AP
Business Highlights
Tuesday October 7, 6:47 pm ET
Stocks tumble as Street worries about financials
NEW
YORK (AP) -- The misery worsened on Wall Street Tuesday, with stocks piling on
losses late in the session and bringing the two-day decline in the Dow Jones
industrials to more than 875 points amid escalating worries about credit
markets and the financial sector.
The
Dow lost more than 500 points and all the major indexes slid more than 5
percent. The Standard & Poor's 500 index saw its first close below 1,000 in
five years.
Steps
by the Federal Reserve to reinvigorate the dormant credit markets ultimately
weren't enough to calm nervous investors. News about financial companies only
added to their despondent mood.
Fed
to buy massive amounts of short-term debt
WASHINGTON
(AP) -- Frantically trying to stop the bleeding on Wall Street, the Federal
Reserve took a first-time step Tuesday to get cash directly to businesses and
hinted that interest rates could come down soon. Stocks continued their free
fall anyway and hit new five-year lows.
The
central bank invoked emergency powers to lend money to companies outside the
financial sector and buy up mounds of commercial paper, the short-term debt
that firms use to pay for everyday expenses like salaries and supplies.
Bernanke:
More economic pain ahead
WASHINGTON
(AP) -- Federal Reserve Chairman Ben Bernanke warned Tuesday that the financial
crisis has not only darkened the country's current economic performance but
also could prolong the pain.
The
Fed chief's more gloomy assessment appeared to open the door wider to an
interest rate cut on or before Oct. 28-29, the central bank's next meeting, to
brace the wobbly economy.
Bernanke
said the Fed will "need to consider" whether its current stance of
holding rates steady "remains appropriate" given the fallout from the
worst financial crisis in decades.
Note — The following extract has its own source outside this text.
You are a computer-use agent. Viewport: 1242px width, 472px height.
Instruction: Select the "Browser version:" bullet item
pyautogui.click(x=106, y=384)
If the Fed does lower its key rate from 2
percent, it would mark an about-face.
Alcoa's
3Q profit falls 52 percent
PITTSBURGH
(AP) -- Alcoa Inc., one of the world's largest aluminum producers, on Tuesday
reported a 52-percent drop in third quarter profits and said it would conserve
cash by suspending its stock buyback program and all non-critical capital
projects.
Alcoa,
the first component of the Dow Jones industrial average to report earnings,
said results were hurt by sharply lower aluminum prices, weaker demand and a
charge from curtailing production at a Texas smelter.
The
company reported earnings of $268 million, or 33 cents per share, for the three
months ended Sept. 30. That compared with $555 million, or 63 cents per share,
during the same period last year.
Retirement
accounts have lost $2 trillion -- so far
WASHINGTON
(AP) -- Americans' retirement plans have lost as much as $2 trillion in the
past 15 months -- about 20 percent of their value -- Congress' top budget
analyst estimated Tuesday as lawmakers began investigating how turmoil in the
financial industry is whittling away workers' nest eggs.
The
upheaval that has engulfed financial firms and sent the stock market plummeting
is also devastating people's savings, forcing families to hold off on major
purchases and even delay retirement, Peter Orszag, the head of the
Congressional Budget Office, told the House Education and Labor Committee.
As
Congress investigates the causes and effects of the meltdown, the panel pressed
economists and other analysts on how the housing, credit and other financial
troubles have battered pensions and other retirement funds, which are among the
most common forms of savings in the United States.
Fed
minutes show policymakers saw balanced risks
WASHINGTON
(AP) -- Even in the midst of a severe meltdown on Wall Street, Federal Reserve
officials at their September meeting believed the risks from weaker growth and
higher inflation were roughly equal.
The
Fed officials discussed the financial turmoil during their closed-door meeting
on Sept. 16, according to minutes released Tuesday. The meeting occurred a day
investment bank Lehman Brothers collapsed -- the largest bankruptcy in U.S.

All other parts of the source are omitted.